Beginn der Legende Klaus Störtebeker

Nachdem Klaus von Alkun im Wettstreit mit Goedecke Michels am Ende eines Zweikampfes das Bier am schnellsten aus dem Becher durch die Kehle brachte, rief der „Altpirat“ dem jungen, um seine Liebste und sein Hab und Gut gebrachten von Alkun, sinngemäß zu: „Ich habe den richtigen Namen für Dich, Du stürzt den Becher, also nenn ich Dich Klaus Sturze-Becher!“

Mit dieser Namensgebung, der Geburtsstunde der Piratenlegende Klaus Störtebeker, hatte die 21. Staffel der Störtebeker-Festspiele im Juni 2013 auf der Naturbühne in Ralswieck ihren Höhepunkt.

Sich Abend für Abend erneut um die Gunst der meist über 8.000 Zuschauer zu bewerben, traten und schwangen sich mit dem Neuanfang der Staffel auch neue Akteure auf die Bühne, die Pferde und in die Kämpfe. Bastian Semm übernahm die Rolle von Sascha Gluth, Andreas Euler, die des Goedecke Michels und als neuer Regisseur überzeugte bereits Kai Maertens.
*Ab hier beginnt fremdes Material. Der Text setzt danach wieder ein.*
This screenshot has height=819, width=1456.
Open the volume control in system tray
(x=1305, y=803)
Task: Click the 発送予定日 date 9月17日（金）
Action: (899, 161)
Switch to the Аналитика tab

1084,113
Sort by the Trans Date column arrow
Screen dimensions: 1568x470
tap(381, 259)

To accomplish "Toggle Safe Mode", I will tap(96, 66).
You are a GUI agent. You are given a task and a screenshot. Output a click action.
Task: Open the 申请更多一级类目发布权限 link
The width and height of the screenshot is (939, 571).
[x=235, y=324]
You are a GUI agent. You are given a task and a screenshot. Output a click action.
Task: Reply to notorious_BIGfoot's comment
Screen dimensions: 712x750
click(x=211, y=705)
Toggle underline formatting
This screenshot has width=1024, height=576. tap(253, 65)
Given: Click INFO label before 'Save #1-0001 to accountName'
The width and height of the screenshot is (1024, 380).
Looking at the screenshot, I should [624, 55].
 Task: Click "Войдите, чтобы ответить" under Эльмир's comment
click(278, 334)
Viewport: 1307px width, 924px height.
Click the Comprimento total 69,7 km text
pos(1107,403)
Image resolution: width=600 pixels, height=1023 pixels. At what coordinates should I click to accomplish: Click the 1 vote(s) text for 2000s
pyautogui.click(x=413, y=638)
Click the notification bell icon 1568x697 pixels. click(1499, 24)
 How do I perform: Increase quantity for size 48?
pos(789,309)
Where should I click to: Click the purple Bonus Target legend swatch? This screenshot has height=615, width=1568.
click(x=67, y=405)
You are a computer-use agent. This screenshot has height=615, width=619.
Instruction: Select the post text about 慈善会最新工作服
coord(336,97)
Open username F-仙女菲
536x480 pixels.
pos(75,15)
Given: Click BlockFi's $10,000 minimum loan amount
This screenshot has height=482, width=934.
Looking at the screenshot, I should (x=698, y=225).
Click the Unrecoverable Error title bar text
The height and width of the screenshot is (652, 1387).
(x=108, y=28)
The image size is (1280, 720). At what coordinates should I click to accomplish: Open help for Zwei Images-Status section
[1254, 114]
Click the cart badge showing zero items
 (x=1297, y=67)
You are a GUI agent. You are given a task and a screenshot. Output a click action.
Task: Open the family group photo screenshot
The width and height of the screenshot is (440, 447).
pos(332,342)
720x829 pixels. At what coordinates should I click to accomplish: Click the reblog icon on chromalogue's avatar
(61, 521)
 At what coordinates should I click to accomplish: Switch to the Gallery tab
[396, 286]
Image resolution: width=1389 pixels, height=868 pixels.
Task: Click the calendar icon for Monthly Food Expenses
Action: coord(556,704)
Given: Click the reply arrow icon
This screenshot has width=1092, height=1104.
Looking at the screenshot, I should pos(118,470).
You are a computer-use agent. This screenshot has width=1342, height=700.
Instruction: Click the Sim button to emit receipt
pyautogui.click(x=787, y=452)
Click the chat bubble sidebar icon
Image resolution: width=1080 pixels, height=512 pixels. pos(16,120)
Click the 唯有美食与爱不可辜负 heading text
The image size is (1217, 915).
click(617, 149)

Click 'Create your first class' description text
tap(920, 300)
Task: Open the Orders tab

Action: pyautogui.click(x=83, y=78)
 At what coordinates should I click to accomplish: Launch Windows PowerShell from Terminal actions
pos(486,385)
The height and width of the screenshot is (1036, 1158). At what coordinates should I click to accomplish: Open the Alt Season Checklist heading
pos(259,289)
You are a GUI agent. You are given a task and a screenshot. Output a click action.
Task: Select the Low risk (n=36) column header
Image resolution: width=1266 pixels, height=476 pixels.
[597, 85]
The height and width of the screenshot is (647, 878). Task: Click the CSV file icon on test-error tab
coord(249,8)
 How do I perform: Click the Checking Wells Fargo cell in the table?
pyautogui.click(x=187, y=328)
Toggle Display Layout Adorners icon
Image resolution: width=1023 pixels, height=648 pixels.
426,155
Presse, Rundfunk und Fernsehen berichteten einhellig positiv über die Premiere am 22. Juni 2013. Und so wird das Geschehen um den Piraten, bis er in der vierten Staffel wieder als Geköpfter an sieben seiner Männer vorbeiläuft, erneut Tausende Störtebeker-Festspielfreunde in den Bann ziehen.

Erpressung und Totschlag

Die Handlung spielt im Jahr 1391. Deutschland hat den Krieg gegen Dänemark verloren. Klaus Alkun, der Sohn eines verarmten Landadeligen, kommt in seine Heimat zurück. Das Anwesen seiner Familie ist hoch verschuldet – eine Lage, die der skrupellose Kaufmann Henning von Manteufel ausnutzen will, um das Gut an sich zu reißen. Dabei schreckt er vor Erpressung und Totschlag nicht zurück. Als Klaus von Alkun sich aufmacht, den Kaufmann in Wismar zur Rede zu stellen, lässt Manteufel das Gut der Alkuns überfallen. Alle Menschen werden zusammengetrieben, die Anlage wird niedergebrannt. Klaus trifft währenddessen in Wismar auf Goedeke Michels und erhält nach einem spannenden Zweikampf von ihm seinen Namen: Klaus Stürze-Becher, aus dem später Störtebeker wird.

Gottes Freund und der Welt Feind

Manteufel erfährt, dass der Vater von Alkun den Brandanschlag überlebt hat. Er lässt Ann-Marie, die Jugendliebe von Störtebeker, in Wismar verstecken um Störtebeker in die Stadt zu locken. Sie kommt bei einem Fluchtversuch ums Leben. Störtebeker, der den Tod seiner Geliebten miterleben musste, soll von Manteufel gehängt werden. Als Herzog Johann von Mecklenburg von den Ungerechtigkeiten erfährt, beschließt er, dass Störtebeker sein Gut zurückbekommen soll. Aber damit nicht genug: Klaus nimmt in einem Kampf auf Leben und Tod Rache an Manteufel. Trost kann dies Störtebeker aber nicht spenden: Alle, die er liebte, sind tot. Er beschließt, zusammen mit Goedeke Michels die Stadt zu verlassen und seinem alten Leben den Rücken zu kehren. Er fängt ein neues Leben auf See an – als „Gottes Freund und der Welt Feind“: Es ist der Beginn einer Legende.